STUDY MATERIAL:
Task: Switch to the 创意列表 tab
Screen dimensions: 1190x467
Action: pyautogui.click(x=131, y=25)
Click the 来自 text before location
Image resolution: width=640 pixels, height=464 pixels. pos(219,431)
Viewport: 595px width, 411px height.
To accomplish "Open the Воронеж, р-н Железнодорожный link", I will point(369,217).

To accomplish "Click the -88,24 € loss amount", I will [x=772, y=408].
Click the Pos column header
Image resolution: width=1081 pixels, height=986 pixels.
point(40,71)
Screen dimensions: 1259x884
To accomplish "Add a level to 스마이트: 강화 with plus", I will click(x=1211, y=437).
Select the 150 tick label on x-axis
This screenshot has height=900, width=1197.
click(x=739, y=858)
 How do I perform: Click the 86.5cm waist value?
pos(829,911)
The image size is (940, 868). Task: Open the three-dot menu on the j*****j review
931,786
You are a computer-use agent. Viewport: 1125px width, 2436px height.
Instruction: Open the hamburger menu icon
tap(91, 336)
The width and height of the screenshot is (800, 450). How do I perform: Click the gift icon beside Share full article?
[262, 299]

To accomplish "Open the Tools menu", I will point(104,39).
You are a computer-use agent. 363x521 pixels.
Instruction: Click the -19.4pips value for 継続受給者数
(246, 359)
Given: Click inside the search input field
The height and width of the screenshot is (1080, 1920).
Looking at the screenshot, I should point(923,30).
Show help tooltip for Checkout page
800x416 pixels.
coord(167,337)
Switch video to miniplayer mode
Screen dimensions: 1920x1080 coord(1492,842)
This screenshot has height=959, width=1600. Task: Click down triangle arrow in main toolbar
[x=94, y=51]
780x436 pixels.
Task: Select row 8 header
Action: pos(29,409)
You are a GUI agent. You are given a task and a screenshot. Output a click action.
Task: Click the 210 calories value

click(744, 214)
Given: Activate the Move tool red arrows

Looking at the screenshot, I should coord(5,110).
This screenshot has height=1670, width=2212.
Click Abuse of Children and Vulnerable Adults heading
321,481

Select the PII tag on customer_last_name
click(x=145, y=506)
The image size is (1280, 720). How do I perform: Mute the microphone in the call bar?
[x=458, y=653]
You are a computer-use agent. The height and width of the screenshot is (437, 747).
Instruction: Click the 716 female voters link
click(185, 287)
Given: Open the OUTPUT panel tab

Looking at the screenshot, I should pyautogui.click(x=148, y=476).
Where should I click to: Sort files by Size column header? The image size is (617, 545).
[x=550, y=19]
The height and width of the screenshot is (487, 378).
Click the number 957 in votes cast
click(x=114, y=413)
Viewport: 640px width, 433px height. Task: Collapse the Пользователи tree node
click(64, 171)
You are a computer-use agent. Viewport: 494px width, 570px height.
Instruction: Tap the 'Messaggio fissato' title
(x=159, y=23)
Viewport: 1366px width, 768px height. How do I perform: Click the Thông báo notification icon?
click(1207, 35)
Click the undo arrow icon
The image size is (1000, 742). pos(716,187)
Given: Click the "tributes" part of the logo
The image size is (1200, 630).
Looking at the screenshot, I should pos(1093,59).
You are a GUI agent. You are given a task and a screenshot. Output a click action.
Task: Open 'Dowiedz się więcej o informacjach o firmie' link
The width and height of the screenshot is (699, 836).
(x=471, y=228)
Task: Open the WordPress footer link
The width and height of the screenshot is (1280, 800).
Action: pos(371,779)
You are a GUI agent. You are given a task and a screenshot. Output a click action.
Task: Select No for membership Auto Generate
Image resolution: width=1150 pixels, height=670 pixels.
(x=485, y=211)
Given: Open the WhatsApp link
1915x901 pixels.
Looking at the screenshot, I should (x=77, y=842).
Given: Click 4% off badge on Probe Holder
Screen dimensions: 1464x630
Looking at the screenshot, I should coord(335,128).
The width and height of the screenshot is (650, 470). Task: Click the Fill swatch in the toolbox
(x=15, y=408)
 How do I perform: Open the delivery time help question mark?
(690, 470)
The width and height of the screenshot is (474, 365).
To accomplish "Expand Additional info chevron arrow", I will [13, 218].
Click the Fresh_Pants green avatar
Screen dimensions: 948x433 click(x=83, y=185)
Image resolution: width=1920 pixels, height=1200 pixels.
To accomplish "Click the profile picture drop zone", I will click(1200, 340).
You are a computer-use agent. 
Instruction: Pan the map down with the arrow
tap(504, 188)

ASSIGNED TASK: Working from the entries above, find every line in which the word "agent" occurs and copy it.

WRITTEN SOLUTION:
You are a computer-use agent. Viewport: 1125px width, 2436px height.
You are a computer-use agent. 363x521 pixels.
You are a GUI agent. You are given a task and a screenshot. Output a click action.
You are a computer-use agent. The height and width of the screenshot is (437, 747).
You are a computer-use agent. Viewport: 494px width, 570px height.
You are a GUI agent. You are given a task and a screenshot. Output a click action.
You are a GUI agent. You are given a task and a screenshot. Output a click action.
You are a computer-use agent. 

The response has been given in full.